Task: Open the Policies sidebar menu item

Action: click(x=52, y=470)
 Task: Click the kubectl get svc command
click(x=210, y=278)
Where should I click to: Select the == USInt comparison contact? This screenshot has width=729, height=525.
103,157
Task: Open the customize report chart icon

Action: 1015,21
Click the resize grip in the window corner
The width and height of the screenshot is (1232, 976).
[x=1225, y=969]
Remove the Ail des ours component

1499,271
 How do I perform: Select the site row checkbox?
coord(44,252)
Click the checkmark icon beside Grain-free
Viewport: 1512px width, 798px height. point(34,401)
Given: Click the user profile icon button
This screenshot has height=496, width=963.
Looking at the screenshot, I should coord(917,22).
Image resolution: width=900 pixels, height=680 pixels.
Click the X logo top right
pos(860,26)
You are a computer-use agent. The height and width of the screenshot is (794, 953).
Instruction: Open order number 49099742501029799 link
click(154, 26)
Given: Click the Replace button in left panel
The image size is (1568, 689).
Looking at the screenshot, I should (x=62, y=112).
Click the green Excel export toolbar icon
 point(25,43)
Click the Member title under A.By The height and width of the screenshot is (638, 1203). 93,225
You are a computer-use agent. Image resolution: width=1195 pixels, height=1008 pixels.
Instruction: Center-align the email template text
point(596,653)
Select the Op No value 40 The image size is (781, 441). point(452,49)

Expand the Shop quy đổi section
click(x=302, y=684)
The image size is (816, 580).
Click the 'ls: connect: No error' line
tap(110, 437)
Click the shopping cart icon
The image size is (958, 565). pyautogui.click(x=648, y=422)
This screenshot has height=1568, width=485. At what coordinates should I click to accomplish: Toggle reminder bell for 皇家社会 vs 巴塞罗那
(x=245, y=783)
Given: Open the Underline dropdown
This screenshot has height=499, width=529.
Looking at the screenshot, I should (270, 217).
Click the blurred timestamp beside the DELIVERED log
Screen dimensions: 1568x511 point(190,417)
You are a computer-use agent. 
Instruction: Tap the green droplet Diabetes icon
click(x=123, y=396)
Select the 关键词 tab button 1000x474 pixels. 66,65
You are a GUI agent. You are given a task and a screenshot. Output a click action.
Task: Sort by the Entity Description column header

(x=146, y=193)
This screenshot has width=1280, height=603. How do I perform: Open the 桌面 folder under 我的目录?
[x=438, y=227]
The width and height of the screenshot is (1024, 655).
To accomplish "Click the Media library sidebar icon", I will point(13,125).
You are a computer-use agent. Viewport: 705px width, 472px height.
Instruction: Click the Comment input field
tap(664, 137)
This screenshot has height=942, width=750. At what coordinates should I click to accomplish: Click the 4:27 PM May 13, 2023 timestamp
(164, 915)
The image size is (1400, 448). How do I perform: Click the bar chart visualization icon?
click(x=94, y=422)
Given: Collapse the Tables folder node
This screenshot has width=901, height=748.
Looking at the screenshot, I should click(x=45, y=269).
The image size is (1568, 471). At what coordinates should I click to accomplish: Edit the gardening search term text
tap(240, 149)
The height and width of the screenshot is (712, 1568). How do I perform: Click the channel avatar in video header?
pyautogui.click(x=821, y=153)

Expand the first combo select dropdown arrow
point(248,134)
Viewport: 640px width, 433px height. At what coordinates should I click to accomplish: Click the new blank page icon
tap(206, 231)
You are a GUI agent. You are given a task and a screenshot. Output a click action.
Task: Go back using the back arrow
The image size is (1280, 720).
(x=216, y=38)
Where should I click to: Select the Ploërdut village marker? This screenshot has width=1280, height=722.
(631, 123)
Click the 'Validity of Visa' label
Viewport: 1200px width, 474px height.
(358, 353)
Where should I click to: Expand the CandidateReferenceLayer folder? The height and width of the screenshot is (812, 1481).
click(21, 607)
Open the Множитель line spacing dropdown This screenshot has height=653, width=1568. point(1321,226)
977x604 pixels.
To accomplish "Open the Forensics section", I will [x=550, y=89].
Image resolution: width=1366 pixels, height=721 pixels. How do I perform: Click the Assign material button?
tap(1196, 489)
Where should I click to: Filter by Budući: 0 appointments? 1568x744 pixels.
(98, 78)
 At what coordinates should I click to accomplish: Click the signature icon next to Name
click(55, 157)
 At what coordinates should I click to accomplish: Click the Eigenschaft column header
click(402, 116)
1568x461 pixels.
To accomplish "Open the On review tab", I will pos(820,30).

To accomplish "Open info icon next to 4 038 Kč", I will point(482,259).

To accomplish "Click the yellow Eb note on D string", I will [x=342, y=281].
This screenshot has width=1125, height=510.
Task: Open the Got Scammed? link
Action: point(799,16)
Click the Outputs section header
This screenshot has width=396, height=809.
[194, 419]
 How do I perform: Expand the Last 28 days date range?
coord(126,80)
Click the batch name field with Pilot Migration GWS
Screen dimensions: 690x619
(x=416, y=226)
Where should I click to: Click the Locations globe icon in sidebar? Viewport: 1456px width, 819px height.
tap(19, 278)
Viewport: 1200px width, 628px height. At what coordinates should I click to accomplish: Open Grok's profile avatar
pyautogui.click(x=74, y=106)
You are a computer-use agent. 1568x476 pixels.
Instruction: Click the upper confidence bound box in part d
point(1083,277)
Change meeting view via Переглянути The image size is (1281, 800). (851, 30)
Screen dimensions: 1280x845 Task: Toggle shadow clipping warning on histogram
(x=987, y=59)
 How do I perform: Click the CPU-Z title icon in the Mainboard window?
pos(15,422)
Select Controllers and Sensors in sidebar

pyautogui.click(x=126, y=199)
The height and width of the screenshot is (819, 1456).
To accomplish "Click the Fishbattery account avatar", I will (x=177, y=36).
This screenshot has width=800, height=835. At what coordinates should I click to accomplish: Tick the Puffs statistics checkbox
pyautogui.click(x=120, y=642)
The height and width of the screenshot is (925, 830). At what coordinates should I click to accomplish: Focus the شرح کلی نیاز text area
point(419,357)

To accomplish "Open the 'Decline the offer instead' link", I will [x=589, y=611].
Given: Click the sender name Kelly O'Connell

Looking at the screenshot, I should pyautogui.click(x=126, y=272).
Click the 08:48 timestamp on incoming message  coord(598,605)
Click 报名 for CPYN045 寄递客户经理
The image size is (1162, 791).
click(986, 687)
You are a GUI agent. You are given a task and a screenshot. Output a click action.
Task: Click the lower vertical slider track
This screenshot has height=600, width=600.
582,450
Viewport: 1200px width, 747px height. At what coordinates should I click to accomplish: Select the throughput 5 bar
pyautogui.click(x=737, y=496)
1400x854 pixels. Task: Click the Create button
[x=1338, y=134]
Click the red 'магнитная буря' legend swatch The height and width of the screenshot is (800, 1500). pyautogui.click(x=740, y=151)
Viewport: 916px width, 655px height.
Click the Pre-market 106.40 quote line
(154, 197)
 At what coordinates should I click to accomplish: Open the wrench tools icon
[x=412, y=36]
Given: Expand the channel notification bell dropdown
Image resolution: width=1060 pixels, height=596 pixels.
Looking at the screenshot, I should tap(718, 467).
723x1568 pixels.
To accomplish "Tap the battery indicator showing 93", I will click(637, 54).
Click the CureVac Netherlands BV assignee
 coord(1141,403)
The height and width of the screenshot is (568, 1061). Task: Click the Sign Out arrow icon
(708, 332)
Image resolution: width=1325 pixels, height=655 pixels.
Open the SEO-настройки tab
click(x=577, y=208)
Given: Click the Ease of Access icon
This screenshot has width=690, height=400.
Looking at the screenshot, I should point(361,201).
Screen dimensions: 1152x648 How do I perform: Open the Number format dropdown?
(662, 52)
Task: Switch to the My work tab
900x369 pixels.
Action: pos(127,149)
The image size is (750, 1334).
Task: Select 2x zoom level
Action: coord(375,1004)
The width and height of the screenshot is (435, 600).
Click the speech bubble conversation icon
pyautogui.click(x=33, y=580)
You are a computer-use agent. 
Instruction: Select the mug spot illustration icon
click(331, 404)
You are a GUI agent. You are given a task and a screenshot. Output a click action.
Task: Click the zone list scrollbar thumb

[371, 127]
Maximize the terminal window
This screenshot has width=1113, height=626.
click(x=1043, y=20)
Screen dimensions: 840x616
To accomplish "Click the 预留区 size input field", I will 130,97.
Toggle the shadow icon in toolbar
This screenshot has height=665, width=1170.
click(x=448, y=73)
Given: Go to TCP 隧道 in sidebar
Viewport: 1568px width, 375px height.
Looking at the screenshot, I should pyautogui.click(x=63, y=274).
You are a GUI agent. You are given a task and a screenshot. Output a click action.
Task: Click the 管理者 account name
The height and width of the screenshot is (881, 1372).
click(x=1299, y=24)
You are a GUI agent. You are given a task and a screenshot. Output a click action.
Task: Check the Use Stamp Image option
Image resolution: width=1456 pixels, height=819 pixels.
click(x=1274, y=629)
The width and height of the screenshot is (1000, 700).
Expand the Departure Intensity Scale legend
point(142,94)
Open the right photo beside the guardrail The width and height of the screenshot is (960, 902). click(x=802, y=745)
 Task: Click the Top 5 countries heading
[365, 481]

* * *

(STATED TASK) Copy out the lines of the records from the one containing "The height and width of the screenshot is (712, 1568)." through the one containing "point(248,134)", inclusive, reproducing them verbatim.

(REPLY)
The height and width of the screenshot is (712, 1568). How do I perform: Click the channel avatar in video header?
pyautogui.click(x=821, y=153)

Expand the first combo select dropdown arrow
point(248,134)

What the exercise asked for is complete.